Ich finde diese Frage sehr gut und sehr berechtigt.
Ich bin nun Yogalehrer seit 26 Jahren und betreibe es nicht nur so zum Ausgleich oder als "Nebenjob", sondern habe es als "geistige Schulung" in mein Leben integriert.
Und als ich dann vor 10 Jahren begann, mich mit BDSM zu beschäftigen, hat sich diese Frage vehement gestellt.
Warum?
Nun, Yoga ist keine Religion, jedoch eine Philosophie. Und in meinem langen Studium der Schriften kommt immer wieder zum Ausdruck, dass es hier um ein geistiges Streben und ein Freiwerden von Begierden geht. BDSM und Sex sind nicht zu trennen. Und hier geht es um Begierden - klar und eindeutig. Ich wecke Begierden und ich lasse mich hineinfallen.
Es wäre Augenwischerei, wenn man das nicht eingesteht.
Dennoch gibt es - für mich - einen Aspekt, der BDSM zum "Erfüllungsgehilfen" für einen geistigen Weg wie den Yoga macht: Es ist die Verbindung, die seelische Nähe. Auch das ist ein wesentliches Ziel des Yoga und übrigens sehr vieler geistigen Schulen der Welt. Durch die Weitung des Herzens, die Ausdehnung und das Öffnen dessen für andere verbindet man sich mit der Welt und dem Geistigen, durch das Opfer (ein sehr alter und unattraktiver Begriff), das Geben ohne etwas zu erwarten, das Schenken eines Stücks von sich selbst macht man echte seelische Verbindung und eine unglaubliche Tiefe möglich, die wiederum in eine Entwicklung und Lernen gegenüber anderen Menschen und Dingen ermöglicht. In diesem Zusammenhang ist das Erlernen und Üben von Eigenschaften nötig, die auf dem Weg einer "Menschwerdung" sehr wichtig sind: Das Sehen und Mitnehmen des Partners, das richtige Kommunizieren, das Erdulden und Überwinden des "Eingeschnappt-Seins" und der eigenen Unpässlichkeiten, sich selbst nicht so wichtig zu nehmen und das Verzichten auf eigene Lust und Präferenzen.

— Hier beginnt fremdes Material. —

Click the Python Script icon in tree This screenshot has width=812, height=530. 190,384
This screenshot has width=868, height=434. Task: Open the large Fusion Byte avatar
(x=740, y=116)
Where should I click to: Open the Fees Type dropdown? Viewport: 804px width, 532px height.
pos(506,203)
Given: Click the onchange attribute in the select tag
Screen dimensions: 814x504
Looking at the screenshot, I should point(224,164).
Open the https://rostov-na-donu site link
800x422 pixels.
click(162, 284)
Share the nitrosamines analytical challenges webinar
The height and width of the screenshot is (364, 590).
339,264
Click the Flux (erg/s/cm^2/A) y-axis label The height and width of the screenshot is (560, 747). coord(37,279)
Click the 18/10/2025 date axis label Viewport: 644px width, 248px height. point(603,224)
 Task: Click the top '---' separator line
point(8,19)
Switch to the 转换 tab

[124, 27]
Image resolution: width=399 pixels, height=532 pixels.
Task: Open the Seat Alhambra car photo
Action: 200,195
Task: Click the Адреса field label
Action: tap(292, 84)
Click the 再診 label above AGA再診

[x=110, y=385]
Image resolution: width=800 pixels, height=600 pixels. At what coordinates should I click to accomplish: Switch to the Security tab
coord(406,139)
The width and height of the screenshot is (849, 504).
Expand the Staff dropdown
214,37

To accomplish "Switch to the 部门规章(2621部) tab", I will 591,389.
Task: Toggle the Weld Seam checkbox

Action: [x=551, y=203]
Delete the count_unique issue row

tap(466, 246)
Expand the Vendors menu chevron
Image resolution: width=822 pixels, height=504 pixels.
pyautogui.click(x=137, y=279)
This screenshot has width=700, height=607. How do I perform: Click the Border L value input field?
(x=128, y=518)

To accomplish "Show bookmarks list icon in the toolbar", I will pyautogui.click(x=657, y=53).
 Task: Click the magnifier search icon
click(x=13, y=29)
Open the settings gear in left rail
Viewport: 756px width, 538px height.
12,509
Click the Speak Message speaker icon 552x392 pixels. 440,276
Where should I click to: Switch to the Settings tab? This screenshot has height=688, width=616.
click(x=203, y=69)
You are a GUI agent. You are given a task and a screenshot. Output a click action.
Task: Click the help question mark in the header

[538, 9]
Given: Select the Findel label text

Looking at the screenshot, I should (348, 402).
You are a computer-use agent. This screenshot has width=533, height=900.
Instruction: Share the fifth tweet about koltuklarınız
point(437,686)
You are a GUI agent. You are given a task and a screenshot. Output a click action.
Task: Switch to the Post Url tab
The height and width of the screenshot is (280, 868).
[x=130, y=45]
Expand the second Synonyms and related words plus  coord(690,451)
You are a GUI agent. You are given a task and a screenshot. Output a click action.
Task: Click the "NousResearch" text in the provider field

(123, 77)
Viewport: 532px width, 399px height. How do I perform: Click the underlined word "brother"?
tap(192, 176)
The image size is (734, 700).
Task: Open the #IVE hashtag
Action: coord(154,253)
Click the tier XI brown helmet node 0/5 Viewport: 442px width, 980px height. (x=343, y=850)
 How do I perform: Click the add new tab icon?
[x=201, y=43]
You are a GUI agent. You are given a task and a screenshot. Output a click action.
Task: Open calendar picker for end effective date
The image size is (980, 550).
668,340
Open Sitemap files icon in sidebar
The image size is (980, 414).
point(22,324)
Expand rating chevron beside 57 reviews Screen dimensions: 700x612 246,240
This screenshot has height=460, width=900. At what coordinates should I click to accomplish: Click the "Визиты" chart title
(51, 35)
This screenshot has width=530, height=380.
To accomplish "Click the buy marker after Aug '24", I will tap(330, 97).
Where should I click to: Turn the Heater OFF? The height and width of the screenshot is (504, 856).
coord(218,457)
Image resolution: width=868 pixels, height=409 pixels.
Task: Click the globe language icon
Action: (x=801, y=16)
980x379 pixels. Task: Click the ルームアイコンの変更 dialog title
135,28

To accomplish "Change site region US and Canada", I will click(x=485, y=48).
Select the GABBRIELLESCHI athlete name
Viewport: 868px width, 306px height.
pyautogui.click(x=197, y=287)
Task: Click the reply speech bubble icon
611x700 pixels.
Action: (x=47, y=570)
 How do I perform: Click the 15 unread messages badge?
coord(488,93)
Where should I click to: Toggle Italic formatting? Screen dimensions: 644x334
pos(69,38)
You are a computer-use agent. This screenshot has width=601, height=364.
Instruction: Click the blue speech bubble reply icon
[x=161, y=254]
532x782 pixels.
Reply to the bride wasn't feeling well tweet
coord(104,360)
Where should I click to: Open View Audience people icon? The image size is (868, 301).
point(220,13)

Dies setzt natürlich voraus, dass eine solche Verbindung keine "Spielerei" ist, sondern äußerst verbindlich sein muss von beiden Seiten. Und auch, wenn einer der Partner diese philosophischen Hintergründe nicht anvisiert, muss er dennoch wissen, dass der andere genau diese Tiefe braucht und will, sonst würde das zu Verletzungen und einem Scheitern führen.
Letztlich führt das in Tiefen, die nicht jeder "verträgt" oder aushält, denn die Menschen sind Oberflächlichkeit gewohnt.
Aber für mich ist BDSM und Yoga damit gut vereinbar. Und was die Begierden angeht, überlasse ich sie entweder meinem Partner
, der damit tun kann, was er will oder ich beherrsche und beobachte sie in mir und lasse sie zu, dass es einem UNS dient.